- _TO DO_: Would you print all of the records below exactly, without skipping any?

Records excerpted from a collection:
• • • • •

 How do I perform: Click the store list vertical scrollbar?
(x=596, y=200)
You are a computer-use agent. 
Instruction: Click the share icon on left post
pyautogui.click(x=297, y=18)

• • • • •

- _TASK OUTPUT_:
 How do I perform: Click the store list vertical scrollbar?
(x=596, y=200)
You are a computer-use agent. 
Instruction: Click the share icon on left post
pyautogui.click(x=297, y=18)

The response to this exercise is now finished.